[Exercise] Copy out the data exactly, starting at the line that contains "Given: Open the browser tab search dropdown" and ending after the line that contains "Looking at the screenshot, I should point(19,20).".

Start Data lines

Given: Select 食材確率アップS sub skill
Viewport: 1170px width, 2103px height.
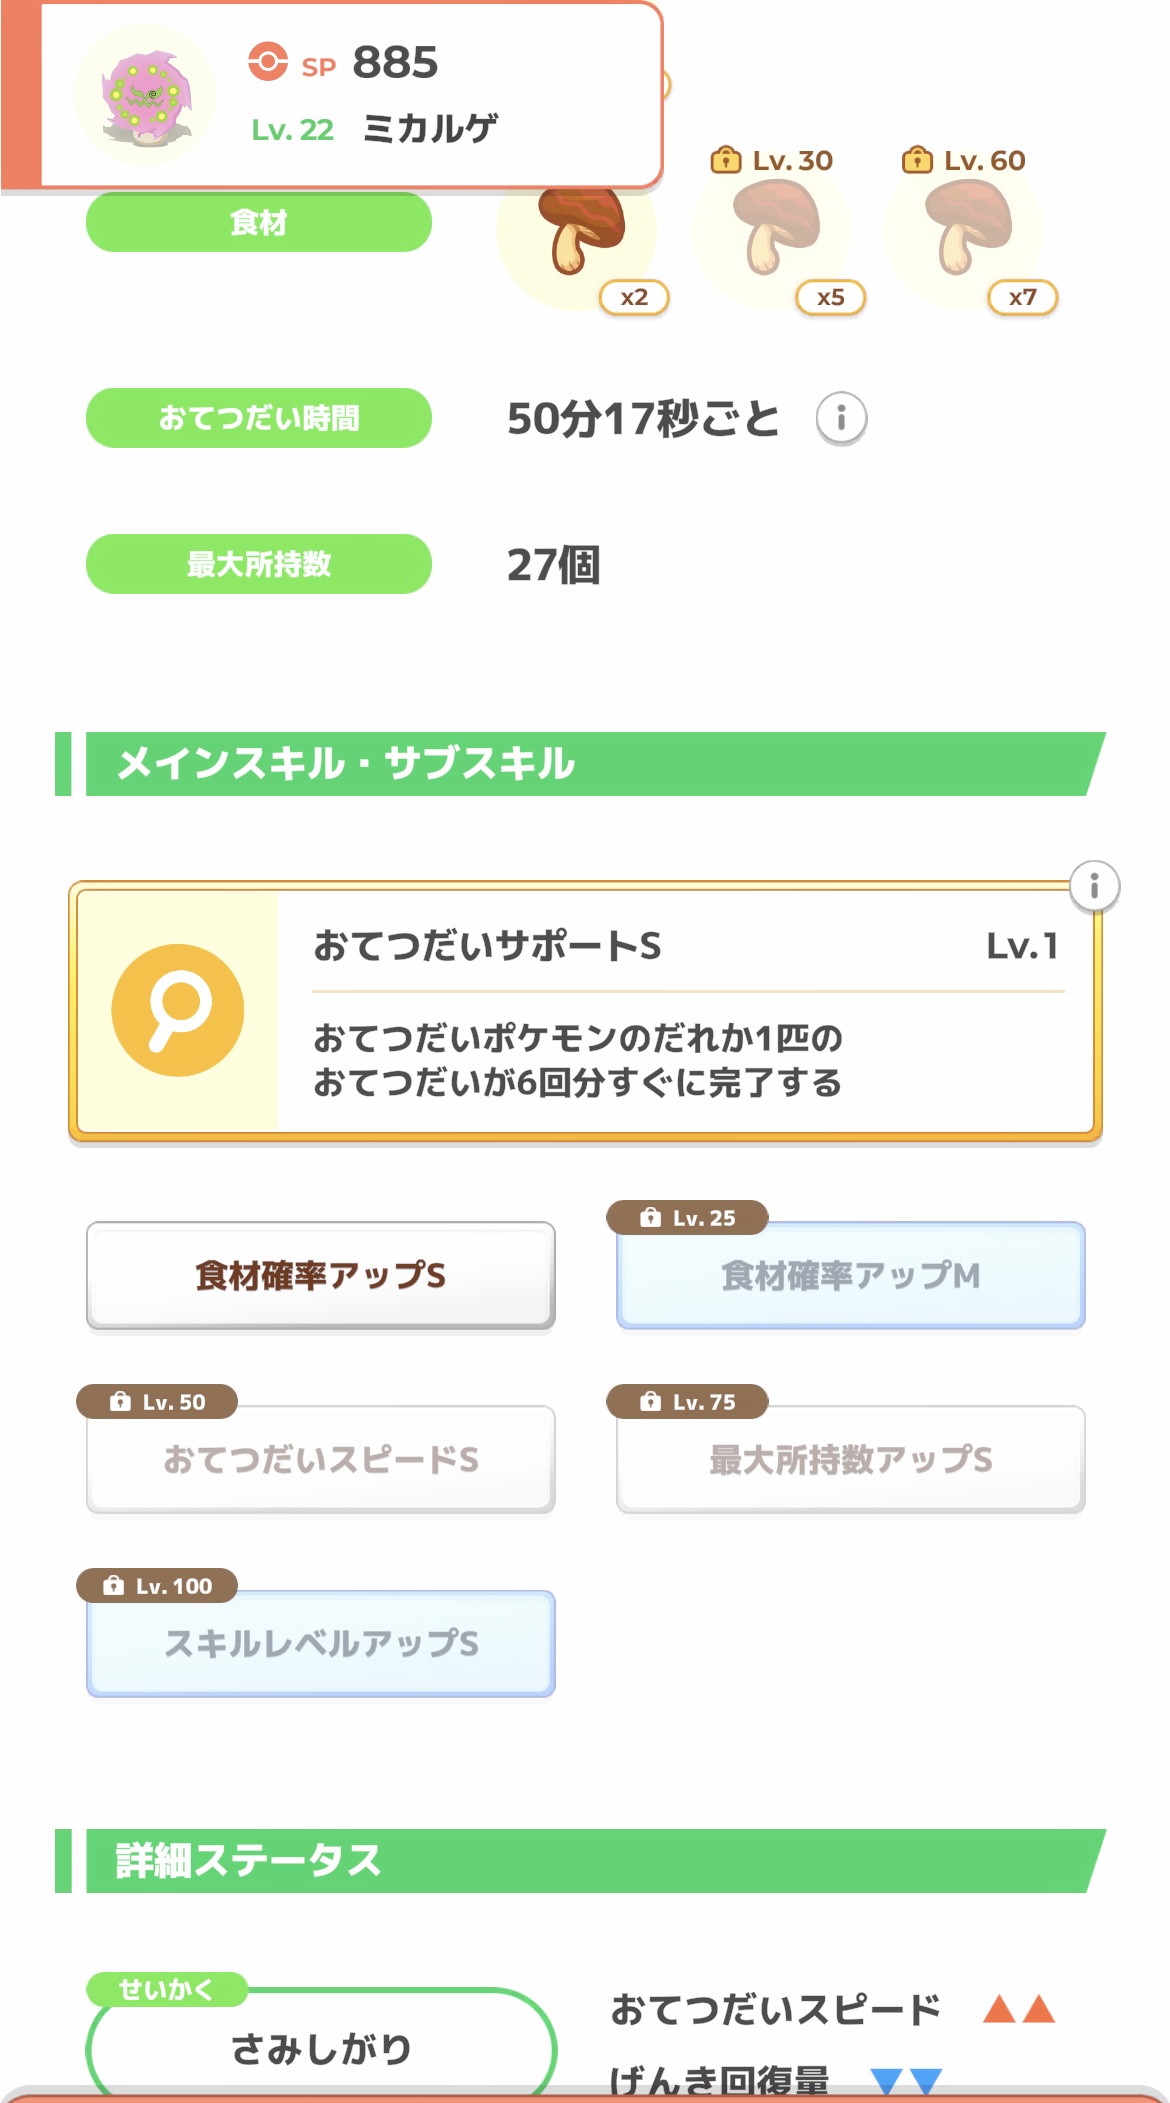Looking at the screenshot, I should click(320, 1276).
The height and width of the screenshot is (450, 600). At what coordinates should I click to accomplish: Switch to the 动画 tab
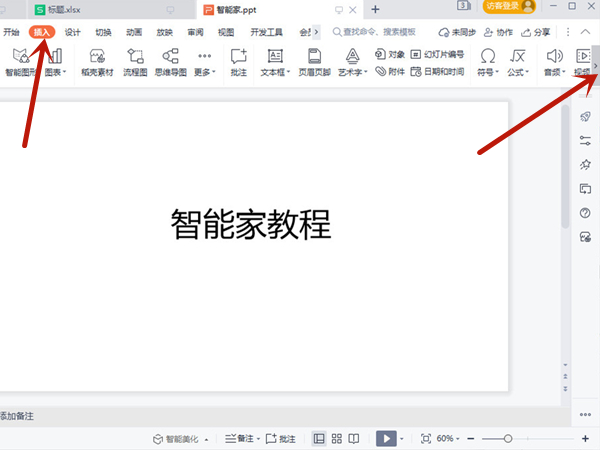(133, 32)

End Data lines
Start Data lines

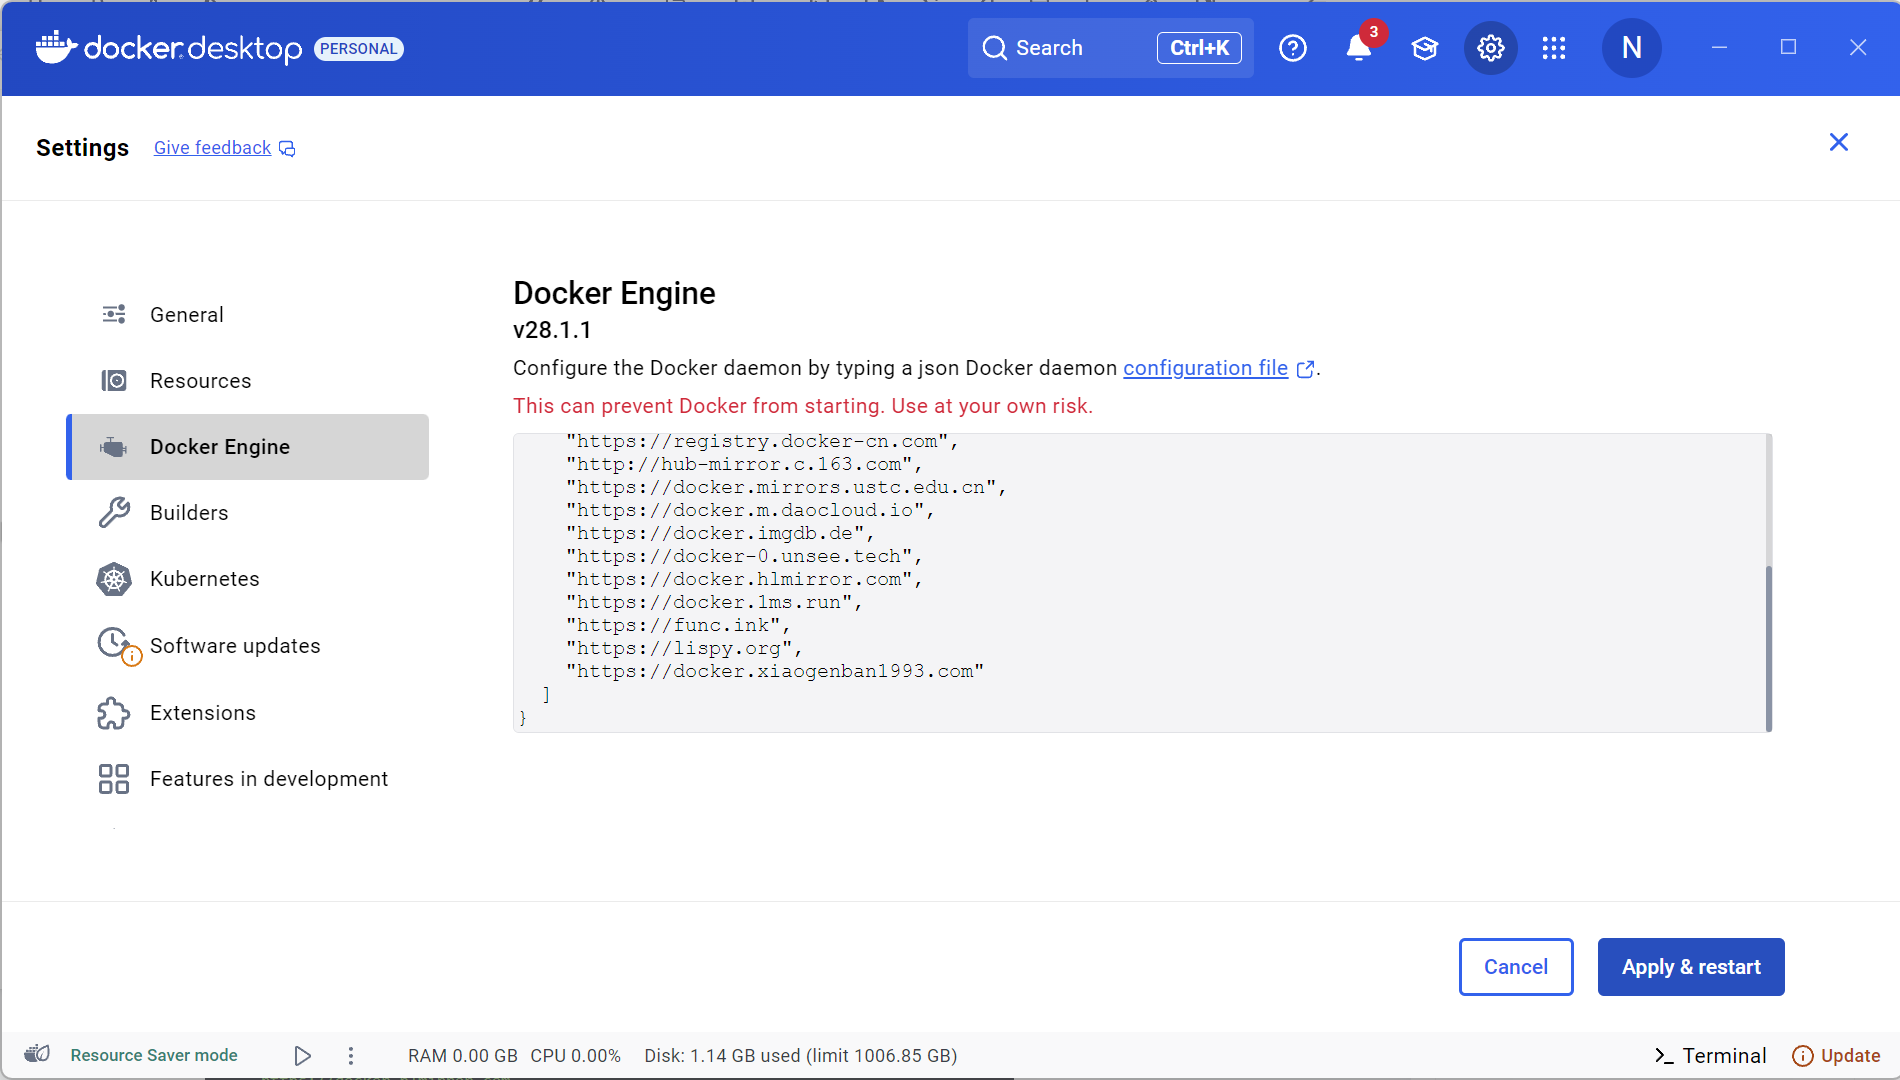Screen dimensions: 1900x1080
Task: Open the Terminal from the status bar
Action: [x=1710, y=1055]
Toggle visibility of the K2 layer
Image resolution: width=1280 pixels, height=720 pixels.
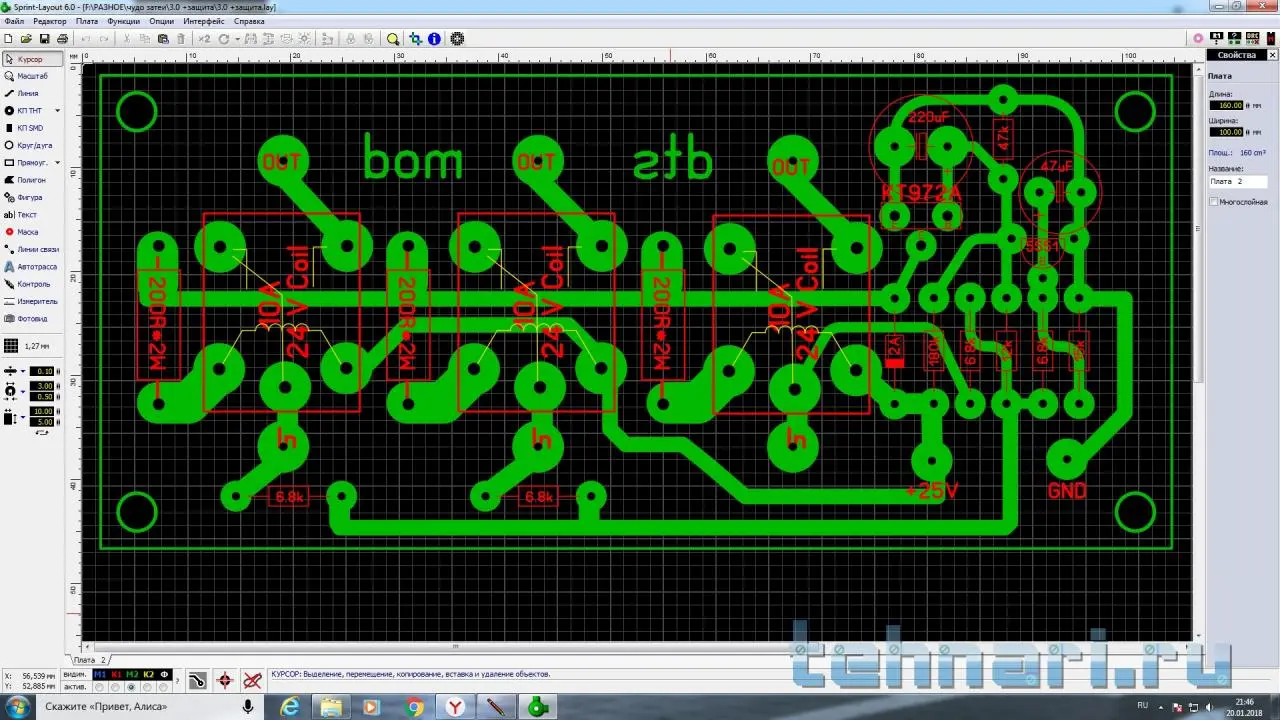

End Data lines
Start Data lines

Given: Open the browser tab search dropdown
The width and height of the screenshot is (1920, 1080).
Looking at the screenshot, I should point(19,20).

End Data lines

[Full answer]
Given: Open the browser tab search dropdown
The width and height of the screenshot is (1920, 1080).
Looking at the screenshot, I should point(19,20).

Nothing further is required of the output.